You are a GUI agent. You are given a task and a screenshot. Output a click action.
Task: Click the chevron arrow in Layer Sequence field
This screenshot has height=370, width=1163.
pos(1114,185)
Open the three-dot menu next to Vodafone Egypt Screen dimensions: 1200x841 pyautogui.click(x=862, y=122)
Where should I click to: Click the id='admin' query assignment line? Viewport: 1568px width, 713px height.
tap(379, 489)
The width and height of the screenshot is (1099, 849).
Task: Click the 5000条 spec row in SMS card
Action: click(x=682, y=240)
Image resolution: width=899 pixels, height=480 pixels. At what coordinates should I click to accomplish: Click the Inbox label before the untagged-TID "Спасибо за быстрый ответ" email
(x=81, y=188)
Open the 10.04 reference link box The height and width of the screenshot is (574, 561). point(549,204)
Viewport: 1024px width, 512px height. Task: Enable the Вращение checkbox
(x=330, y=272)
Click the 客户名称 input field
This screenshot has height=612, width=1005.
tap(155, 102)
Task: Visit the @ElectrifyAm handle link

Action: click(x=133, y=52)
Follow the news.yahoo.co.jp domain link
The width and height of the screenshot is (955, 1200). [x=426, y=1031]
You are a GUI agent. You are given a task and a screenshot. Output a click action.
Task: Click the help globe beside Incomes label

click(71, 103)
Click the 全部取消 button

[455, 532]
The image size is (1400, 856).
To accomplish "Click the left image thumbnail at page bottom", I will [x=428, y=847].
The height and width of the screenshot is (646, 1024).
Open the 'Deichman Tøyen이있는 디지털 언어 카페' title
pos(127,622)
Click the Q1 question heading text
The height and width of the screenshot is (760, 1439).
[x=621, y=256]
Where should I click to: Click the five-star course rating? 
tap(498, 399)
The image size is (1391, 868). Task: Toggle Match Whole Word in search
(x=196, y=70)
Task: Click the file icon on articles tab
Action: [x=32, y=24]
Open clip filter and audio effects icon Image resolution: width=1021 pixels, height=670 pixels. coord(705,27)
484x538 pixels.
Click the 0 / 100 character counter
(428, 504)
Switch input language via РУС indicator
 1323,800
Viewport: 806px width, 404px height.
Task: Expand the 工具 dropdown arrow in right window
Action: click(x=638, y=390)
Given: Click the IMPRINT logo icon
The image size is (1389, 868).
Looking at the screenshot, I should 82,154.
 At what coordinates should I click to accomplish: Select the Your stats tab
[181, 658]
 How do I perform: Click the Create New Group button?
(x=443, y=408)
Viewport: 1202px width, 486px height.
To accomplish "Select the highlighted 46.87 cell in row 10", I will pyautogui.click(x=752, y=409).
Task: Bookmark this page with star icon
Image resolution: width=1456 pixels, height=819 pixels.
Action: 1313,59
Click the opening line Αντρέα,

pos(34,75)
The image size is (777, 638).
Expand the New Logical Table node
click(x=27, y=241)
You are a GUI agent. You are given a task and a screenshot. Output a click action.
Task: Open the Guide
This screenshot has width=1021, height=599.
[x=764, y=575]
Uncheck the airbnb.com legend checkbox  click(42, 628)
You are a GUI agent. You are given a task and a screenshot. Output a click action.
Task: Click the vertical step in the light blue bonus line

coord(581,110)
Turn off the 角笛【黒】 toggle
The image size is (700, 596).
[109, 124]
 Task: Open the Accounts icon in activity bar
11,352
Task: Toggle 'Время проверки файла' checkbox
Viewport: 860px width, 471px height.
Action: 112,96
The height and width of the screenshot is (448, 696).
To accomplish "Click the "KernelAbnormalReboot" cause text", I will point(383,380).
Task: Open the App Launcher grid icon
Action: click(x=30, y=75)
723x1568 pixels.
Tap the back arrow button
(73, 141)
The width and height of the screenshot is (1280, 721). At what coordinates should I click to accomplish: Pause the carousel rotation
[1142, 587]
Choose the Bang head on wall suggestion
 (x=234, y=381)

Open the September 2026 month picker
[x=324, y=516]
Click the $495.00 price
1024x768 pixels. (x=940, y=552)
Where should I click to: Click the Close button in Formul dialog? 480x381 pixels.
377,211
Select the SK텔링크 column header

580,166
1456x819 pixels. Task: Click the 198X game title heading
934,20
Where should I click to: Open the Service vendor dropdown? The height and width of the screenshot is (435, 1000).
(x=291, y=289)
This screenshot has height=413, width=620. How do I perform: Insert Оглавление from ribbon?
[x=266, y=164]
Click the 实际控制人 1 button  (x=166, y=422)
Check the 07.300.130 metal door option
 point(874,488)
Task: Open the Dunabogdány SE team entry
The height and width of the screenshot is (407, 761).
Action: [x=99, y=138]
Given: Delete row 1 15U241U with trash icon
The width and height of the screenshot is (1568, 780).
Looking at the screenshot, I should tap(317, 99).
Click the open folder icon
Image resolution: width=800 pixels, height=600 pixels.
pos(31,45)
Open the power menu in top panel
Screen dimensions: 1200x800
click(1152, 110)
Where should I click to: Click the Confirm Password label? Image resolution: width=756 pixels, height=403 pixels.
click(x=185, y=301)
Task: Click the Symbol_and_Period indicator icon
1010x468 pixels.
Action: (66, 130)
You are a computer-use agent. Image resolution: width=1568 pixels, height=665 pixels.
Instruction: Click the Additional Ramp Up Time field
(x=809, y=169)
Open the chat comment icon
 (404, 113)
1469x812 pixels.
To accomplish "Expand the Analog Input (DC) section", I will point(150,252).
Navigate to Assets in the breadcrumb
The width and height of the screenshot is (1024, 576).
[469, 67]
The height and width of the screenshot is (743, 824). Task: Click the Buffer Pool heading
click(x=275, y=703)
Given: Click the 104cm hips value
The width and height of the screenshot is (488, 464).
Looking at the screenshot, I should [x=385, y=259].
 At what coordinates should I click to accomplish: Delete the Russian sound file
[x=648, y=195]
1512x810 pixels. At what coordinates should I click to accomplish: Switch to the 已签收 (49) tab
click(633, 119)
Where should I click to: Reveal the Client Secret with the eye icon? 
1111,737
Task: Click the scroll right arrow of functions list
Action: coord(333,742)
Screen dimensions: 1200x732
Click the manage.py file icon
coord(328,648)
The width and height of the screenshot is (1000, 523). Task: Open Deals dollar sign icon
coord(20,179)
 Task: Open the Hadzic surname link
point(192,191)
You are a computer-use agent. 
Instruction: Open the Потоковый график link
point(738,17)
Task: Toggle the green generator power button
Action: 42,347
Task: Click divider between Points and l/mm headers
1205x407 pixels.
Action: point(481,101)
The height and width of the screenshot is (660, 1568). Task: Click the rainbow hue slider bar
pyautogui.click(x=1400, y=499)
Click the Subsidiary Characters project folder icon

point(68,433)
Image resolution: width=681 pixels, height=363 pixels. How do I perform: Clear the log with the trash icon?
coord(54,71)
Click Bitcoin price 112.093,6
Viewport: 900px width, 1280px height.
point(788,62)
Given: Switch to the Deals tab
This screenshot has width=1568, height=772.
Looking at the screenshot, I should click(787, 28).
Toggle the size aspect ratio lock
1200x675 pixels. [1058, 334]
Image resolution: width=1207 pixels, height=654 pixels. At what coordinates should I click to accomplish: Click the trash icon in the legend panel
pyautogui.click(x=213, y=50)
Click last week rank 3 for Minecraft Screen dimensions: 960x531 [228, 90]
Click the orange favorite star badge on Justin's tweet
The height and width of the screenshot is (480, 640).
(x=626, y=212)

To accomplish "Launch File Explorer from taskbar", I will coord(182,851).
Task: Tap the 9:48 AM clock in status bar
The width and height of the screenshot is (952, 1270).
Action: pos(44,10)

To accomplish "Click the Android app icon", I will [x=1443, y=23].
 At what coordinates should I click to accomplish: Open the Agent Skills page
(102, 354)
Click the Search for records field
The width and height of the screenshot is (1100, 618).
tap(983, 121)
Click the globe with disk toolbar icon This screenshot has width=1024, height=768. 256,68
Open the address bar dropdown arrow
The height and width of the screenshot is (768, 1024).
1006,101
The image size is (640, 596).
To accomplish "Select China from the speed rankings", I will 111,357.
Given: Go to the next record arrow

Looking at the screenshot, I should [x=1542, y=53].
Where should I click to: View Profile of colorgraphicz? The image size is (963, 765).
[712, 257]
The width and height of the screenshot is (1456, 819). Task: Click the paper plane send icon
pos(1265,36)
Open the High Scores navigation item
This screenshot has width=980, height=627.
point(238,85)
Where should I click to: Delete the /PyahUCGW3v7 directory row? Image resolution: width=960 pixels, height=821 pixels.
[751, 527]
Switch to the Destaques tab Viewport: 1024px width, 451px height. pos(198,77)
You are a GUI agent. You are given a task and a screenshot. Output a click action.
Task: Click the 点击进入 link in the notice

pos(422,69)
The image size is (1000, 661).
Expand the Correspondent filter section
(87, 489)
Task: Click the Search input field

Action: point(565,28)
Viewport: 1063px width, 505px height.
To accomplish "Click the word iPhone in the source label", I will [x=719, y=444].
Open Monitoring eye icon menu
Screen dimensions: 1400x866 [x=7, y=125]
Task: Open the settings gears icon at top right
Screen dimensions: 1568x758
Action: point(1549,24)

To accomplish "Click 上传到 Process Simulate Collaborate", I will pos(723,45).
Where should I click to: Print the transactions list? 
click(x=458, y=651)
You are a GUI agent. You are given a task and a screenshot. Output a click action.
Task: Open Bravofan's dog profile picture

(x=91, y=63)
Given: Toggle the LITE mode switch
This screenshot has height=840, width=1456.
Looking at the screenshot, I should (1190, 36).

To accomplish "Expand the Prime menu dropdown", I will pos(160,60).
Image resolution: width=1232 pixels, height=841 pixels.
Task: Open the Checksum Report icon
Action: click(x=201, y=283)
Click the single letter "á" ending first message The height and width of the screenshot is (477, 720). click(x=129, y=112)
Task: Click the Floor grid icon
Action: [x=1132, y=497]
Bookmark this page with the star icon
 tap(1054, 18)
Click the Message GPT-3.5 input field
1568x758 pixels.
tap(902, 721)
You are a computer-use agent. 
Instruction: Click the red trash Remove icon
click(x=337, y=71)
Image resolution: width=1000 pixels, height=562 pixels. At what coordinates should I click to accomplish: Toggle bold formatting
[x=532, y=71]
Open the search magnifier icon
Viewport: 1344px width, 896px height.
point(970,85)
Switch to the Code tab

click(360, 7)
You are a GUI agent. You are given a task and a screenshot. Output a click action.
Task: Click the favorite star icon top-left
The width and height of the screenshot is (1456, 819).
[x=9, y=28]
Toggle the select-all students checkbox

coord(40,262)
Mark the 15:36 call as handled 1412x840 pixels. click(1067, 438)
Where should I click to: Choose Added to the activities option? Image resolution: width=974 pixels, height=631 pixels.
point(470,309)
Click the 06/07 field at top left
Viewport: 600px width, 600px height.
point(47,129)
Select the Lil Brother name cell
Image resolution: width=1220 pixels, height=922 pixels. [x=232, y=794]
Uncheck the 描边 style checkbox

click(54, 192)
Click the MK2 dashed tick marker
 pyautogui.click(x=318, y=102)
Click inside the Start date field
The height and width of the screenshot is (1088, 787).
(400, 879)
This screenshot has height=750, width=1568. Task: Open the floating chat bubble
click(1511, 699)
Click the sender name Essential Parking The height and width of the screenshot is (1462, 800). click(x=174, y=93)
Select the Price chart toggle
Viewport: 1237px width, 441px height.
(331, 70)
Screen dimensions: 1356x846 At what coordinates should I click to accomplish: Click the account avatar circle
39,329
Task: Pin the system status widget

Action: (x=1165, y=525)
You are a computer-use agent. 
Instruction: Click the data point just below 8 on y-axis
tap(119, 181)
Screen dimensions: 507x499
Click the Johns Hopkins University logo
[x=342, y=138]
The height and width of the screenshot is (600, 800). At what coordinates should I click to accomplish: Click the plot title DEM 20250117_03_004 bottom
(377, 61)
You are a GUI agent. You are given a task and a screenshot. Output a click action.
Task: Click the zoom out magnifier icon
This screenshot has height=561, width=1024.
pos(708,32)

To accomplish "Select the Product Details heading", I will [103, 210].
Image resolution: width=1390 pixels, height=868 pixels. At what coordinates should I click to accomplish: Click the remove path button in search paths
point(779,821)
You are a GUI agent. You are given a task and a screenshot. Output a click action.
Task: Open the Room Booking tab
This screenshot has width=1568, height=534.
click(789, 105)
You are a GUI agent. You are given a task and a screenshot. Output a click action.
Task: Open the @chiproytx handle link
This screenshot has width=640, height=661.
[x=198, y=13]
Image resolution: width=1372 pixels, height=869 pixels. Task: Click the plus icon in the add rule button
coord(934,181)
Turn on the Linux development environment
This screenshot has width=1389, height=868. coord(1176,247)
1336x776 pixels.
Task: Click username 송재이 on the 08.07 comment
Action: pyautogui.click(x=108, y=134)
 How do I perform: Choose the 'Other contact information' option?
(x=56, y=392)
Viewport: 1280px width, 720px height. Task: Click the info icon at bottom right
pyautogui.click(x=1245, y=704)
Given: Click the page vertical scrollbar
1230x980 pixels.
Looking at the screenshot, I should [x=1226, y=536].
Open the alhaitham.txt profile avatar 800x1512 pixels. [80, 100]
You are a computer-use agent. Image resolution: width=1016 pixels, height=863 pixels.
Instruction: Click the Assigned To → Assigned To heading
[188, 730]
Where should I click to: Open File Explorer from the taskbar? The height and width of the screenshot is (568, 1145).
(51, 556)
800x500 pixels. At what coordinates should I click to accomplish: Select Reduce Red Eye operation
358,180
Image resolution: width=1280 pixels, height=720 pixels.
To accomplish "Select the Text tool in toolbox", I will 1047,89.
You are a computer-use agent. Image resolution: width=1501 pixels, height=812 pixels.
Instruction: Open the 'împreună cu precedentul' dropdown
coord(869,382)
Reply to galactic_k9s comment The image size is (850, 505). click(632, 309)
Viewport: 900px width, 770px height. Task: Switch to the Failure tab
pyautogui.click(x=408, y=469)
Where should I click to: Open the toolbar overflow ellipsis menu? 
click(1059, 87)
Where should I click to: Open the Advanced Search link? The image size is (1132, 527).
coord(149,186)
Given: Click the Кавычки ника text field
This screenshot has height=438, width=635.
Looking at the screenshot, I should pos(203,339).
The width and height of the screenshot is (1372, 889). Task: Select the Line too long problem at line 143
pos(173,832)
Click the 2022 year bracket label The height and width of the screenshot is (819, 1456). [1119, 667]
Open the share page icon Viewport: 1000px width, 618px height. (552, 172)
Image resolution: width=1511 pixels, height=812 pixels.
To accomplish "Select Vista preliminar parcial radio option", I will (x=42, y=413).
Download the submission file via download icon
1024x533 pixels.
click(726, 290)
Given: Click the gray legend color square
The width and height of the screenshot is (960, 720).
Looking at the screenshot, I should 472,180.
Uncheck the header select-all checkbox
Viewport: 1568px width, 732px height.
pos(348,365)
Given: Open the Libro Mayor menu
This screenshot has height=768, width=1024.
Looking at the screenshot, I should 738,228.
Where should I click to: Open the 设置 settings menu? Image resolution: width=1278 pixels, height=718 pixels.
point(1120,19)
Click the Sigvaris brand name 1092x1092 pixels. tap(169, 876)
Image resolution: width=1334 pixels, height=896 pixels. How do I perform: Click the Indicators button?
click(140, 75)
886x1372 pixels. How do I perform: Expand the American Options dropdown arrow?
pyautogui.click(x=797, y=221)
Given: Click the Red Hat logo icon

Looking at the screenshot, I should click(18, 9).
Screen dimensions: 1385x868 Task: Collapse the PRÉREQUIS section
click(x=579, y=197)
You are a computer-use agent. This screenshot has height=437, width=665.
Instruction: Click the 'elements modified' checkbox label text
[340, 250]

**Aim**
Turn everything in the material above from the line containing "Given: Click the 104cm hips value" down to the line containing "click(633, 119)", both included, into a numbered list, skipping any blank lines.

**Solution to this exercise**
1. Given: Click the 104cm hips value
2. The width and height of the screenshot is (488, 464).
3. Looking at the screenshot, I should [x=385, y=259].
4.  At what coordinates should I click to accomplish: Delete the Russian sound file
5. [x=648, y=195]
6. 1512x810 pixels. At what coordinates should I click to accomplish: Switch to the 已签收 (49) tab
7. click(633, 119)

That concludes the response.